Peça “Cícero – a Anarquia de um Corpo Santo”, de Samir Murad, traz as reflexões de Padre Cícero ao encarar a própria morte
Solo faz parte da mostra “Teatro, Mito e Genealogia”, da Cia Cambaleei, mas não caí…, em cartaz Teatro Glauce Rocha, em junho, dentro do Programa Funarte Aberta
Ao colocar a personagem do Padre Cícero em um momento absolutamente crucial de sua existência – a passagem da vida para a morte – a encenação tem como proposta principal apresentar de forma poética, rompendo as unidades de tempo e espaço, passagens significativas de sua vida assim como os vislumbres que Cícero teria do futuro de tudo aquilo que um dia ajudou a fundar. O espetáculo fica em cartaz de 19 a 22 de junho – somente quatro apresentações (quinta a sábado às 19h e domingo às 18h), no Teatro Glauce Rocha (Funarte), no centro do Rio, integrando a mostra “Teatro, Mito e Genealogia”, de Samir Murad.
Fazendo uma retrospectiva crítica da própria vida, a personagem Padre Cícero deve suscitar os espectadores a possíveis possibilidades de ressignificar a história desse mito nacional e por extensão, provocar reflexões a respeito da Igreja e da política na sociedade contemporânea.
Valendo-se de referências do teatro e do misticismo oriental, em consonância com o pensamento de Artaud, o espetáculo se utiliza de elementos do BUTOH – uma espécie de teatro-dança japonês – assim como de conceitos extraídos do LIVRO TIBETANO DOS MORTOS, ambos tendo no estudo da Morte sua fonte de investigação artística e espiritual.
O Cariri, um pedaço do Ceará, é uma região rica de lendas e mitos, sagas familiares e, acima de tudo, de uma religiosidade singular, boa parte devido ao fato de ter nascido e vivido nesse lugar, essa figura emblemática chamada Padre Cícero.

◆ Itens ◆
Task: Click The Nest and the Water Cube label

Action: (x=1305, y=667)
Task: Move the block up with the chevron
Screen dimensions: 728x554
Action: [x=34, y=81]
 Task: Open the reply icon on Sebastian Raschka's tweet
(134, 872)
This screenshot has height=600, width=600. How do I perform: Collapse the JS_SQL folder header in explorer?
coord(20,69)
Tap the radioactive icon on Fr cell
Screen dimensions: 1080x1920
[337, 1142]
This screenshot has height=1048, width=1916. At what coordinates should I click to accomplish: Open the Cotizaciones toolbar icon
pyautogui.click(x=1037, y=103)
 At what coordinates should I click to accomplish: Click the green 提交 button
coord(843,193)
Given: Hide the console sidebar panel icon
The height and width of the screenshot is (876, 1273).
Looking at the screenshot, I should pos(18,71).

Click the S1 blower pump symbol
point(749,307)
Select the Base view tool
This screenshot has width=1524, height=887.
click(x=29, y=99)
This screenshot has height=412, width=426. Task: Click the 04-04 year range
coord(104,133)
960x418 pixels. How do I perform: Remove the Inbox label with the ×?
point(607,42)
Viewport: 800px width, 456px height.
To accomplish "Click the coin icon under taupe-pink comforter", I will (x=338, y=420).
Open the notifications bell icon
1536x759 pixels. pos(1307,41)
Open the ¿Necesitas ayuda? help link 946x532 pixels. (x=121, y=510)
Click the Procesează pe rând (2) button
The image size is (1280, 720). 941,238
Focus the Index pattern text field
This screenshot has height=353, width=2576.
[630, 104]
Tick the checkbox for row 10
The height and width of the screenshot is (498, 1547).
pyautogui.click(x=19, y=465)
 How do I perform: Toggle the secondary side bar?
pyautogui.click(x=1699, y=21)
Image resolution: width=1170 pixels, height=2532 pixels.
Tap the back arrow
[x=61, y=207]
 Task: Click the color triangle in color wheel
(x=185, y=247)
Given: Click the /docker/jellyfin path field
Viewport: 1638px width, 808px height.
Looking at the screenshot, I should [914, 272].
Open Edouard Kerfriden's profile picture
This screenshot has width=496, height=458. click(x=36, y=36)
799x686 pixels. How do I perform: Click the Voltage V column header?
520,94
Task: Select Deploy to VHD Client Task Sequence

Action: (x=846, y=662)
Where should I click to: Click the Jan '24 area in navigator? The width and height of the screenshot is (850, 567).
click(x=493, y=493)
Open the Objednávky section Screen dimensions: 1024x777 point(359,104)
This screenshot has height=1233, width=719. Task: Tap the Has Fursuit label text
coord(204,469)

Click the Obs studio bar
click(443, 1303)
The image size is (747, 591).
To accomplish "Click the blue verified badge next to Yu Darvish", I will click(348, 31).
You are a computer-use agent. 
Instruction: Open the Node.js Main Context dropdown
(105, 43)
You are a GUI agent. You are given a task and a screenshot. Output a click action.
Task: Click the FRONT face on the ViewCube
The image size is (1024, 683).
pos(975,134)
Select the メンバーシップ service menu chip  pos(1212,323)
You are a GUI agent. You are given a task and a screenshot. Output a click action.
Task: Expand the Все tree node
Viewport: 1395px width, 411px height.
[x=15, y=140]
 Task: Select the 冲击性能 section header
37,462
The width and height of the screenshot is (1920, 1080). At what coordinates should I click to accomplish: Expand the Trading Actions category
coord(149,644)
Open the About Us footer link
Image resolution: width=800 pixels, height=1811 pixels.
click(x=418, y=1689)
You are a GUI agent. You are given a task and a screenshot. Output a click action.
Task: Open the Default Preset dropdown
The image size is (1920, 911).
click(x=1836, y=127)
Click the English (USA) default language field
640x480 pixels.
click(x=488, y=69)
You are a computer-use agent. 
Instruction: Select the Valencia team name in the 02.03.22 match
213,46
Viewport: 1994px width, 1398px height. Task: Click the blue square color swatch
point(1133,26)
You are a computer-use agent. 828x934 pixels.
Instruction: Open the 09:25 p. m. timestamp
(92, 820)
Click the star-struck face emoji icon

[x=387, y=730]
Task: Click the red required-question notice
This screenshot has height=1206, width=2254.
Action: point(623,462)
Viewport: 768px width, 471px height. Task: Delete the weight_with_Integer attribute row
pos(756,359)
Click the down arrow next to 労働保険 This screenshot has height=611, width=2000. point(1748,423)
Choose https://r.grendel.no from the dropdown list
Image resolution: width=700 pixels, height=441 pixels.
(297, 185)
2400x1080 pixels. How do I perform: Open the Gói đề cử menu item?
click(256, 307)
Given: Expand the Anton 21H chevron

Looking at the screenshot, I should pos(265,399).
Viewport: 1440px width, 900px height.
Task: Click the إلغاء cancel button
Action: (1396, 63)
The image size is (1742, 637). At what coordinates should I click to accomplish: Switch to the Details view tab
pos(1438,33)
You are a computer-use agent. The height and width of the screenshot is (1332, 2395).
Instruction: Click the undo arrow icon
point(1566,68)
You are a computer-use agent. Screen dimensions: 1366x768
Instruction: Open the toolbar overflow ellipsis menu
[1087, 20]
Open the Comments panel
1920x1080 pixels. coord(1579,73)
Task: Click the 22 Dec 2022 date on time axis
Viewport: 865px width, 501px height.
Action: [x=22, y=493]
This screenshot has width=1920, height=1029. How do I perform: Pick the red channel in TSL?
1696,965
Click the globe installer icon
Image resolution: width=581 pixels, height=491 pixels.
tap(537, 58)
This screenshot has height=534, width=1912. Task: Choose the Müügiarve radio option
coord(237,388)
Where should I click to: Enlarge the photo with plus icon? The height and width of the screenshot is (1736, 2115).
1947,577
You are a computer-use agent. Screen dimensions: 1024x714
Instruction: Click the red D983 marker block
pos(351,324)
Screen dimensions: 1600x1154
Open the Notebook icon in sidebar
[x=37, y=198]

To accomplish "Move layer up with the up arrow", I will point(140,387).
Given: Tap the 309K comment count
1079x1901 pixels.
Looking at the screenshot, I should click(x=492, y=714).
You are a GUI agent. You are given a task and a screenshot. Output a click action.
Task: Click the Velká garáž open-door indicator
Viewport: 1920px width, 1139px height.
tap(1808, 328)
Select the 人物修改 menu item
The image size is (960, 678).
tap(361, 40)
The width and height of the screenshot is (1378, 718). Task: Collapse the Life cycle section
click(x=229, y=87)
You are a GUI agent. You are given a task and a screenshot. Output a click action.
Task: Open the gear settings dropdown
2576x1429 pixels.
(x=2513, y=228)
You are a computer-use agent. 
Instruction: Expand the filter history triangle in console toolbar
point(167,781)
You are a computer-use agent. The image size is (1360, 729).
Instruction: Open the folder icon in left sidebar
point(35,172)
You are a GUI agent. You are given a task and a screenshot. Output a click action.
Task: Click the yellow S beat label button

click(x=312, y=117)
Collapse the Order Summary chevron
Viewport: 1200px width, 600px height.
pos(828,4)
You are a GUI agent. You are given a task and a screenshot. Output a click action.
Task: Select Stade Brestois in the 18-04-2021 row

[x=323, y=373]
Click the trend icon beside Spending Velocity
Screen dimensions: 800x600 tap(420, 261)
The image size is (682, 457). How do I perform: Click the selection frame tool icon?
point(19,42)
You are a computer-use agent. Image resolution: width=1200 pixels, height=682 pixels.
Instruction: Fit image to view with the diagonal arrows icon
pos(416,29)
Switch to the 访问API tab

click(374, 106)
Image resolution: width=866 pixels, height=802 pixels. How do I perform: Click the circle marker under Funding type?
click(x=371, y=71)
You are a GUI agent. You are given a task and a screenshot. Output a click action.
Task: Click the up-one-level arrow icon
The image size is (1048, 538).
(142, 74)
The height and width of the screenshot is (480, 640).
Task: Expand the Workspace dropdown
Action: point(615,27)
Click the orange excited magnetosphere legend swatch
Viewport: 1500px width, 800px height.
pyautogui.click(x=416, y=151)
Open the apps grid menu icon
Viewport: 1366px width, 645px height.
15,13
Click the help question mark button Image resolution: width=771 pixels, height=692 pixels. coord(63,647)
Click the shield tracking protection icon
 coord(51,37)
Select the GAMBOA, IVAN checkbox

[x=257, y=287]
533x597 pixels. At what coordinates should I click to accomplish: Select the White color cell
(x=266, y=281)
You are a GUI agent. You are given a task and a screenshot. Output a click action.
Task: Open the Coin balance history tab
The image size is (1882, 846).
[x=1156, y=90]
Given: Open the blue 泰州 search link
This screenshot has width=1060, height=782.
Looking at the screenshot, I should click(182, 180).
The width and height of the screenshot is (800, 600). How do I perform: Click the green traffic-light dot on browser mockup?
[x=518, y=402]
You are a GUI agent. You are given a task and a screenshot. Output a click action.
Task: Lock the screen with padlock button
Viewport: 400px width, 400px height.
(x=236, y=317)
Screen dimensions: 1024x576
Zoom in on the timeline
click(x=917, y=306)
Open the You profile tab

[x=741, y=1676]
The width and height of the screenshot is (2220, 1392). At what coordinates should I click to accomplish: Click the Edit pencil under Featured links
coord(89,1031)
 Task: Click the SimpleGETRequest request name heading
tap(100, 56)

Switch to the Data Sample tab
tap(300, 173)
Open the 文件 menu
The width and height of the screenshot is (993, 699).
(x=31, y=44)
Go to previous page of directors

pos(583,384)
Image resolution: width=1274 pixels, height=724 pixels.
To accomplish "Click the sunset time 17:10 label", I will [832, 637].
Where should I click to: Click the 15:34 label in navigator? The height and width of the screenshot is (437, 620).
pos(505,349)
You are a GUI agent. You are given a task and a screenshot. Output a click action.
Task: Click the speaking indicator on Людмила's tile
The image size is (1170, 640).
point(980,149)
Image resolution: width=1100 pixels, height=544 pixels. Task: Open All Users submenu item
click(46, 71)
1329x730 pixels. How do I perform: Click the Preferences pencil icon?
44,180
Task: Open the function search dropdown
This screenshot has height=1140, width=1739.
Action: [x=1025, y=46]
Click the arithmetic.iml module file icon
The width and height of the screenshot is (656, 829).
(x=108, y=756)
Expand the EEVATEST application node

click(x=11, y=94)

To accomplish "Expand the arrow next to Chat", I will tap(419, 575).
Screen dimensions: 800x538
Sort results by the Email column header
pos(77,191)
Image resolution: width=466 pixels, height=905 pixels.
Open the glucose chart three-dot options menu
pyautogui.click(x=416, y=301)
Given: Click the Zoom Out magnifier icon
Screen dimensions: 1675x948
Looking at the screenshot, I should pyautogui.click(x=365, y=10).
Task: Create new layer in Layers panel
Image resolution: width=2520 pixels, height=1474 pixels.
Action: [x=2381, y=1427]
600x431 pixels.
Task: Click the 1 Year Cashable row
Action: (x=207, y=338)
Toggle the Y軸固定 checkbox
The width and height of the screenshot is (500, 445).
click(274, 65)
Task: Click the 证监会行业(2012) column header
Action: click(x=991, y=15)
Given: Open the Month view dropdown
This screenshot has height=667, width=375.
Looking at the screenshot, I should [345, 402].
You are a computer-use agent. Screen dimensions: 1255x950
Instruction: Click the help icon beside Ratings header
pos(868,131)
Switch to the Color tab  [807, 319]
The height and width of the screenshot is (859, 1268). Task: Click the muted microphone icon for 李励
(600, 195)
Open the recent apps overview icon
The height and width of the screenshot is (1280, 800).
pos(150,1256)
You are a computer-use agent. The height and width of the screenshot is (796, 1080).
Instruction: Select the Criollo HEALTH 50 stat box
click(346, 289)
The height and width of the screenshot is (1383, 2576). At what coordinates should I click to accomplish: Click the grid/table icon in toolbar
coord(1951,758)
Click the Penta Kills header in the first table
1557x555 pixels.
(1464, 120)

◆ Enunciado da tarefa ◆
Responda com base no trecho para leitura:
1. Em que teatro o espetáculo fica em cartaz?
2. De que teatro-dança japonês o espetáculo utiliza elementos?
3. De que estado o Cariri é um pedaço?

◆ Resposta escrita ◆
1. O espetáculo fica em cartaz no Teatro Glauce Rocha (Funarte), no centro do Rio.
2. O espetáculo utiliza elementos do Butoh, uma espécie de teatro-dança japonês.
3. O Cariri é um pedaço do Ceará.